Abstract

Peptides mediate up to 40% of known protein-protein interactions in higher eukaryotes and play a key role in cellular signaling, protein trafficking, immunology, and oncology. However, it is challenging to predict peptide-protein binding with conventional computational modeling approaches, due to slow dynamics and high peptide flexibility. Here, we present a prototype of the approach which combines global peptide docking using ClusPro PeptiDock and all-atom enhanced simulations using Gaussian accelerated molecular dynamics (GaMD). For three distinct model peptides, the lowest backbone root-mean-square deviations (RMSDs) of their bound conformations relative to X-ray structures obtained from PeptiDock were 3.3–4.8 Å, being medium quality predictions according to the Critical Assessment of PRediction of Interactions (CAPRI) criteria. GaMD simulations refined the peptide-protein complex structures with significantly reduced peptide backbone RMSDs of 0.6–2.7 Å, yielding two high quality (sub-angstrom) and one medium quality models. Furthermore, the GaMD simulations identified important low-energy conformational states and revealed the mechanism of peptide binding to the target proteins.
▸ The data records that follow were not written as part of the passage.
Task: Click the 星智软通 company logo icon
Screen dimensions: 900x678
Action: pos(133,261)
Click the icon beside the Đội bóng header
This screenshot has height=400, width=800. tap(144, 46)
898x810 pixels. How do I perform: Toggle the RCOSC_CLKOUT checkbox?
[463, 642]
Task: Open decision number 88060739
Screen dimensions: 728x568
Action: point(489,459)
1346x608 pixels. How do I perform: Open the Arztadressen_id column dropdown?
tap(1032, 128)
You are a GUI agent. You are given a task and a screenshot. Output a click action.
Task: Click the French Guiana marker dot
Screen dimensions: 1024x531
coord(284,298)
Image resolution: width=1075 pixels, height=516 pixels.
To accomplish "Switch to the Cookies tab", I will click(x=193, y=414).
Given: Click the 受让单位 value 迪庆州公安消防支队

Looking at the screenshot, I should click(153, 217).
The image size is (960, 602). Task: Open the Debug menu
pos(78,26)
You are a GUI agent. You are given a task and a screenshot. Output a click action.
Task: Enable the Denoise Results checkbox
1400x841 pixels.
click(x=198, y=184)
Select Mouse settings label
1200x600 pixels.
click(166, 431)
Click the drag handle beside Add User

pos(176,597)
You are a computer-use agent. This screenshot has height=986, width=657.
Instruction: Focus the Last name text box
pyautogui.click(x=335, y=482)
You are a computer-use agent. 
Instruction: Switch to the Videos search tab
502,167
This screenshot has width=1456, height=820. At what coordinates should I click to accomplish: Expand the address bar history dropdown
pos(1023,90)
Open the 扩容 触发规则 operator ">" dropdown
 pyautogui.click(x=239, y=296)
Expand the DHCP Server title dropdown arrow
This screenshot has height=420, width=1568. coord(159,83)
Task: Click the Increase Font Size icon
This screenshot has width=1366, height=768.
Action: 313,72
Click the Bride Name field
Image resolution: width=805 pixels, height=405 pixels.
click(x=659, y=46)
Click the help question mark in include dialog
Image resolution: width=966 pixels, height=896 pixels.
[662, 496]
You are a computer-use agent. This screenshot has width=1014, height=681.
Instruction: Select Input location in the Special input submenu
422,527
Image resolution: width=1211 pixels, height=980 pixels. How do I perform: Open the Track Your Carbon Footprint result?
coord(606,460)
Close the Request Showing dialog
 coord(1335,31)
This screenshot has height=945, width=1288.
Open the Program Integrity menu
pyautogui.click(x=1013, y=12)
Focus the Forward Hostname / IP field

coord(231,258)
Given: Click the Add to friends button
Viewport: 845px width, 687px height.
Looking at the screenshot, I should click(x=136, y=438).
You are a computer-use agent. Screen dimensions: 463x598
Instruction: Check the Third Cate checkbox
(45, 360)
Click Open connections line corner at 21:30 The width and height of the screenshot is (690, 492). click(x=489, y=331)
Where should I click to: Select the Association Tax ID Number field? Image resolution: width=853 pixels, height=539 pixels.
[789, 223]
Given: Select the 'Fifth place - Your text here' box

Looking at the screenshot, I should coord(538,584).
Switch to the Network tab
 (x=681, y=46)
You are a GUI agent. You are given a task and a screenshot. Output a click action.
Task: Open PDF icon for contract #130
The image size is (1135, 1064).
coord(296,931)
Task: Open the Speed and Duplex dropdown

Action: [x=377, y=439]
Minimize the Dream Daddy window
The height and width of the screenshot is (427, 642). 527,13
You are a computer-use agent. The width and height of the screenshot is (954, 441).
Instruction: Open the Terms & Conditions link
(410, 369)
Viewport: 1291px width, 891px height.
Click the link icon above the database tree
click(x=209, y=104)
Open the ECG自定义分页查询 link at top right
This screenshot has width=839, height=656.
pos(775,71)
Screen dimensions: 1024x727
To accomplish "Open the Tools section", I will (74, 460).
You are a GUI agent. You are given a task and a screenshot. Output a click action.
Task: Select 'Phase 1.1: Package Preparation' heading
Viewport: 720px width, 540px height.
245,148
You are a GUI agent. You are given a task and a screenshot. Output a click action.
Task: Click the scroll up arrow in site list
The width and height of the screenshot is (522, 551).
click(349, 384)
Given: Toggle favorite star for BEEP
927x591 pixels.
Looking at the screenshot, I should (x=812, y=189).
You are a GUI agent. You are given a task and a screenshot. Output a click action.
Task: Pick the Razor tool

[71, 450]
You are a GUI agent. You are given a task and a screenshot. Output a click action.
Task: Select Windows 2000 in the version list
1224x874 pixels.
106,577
Therefore, PeptiDock+GaMD is a promising approach for exploring peptide-protein interactions.

Highlights

  • Peptides mediate up to 40% of known protein-protein interactions in higher eukaryotes

  • Peptide docking with PeptiDock showed different levels of accuracy: root-mean-square deviations (RMSDs) of the peptide backbone compared with the bound X-ray structures were 3.3, 3.5, and 4.8 Å for the three peptides, respectively (Figures 1A–C and Table 1)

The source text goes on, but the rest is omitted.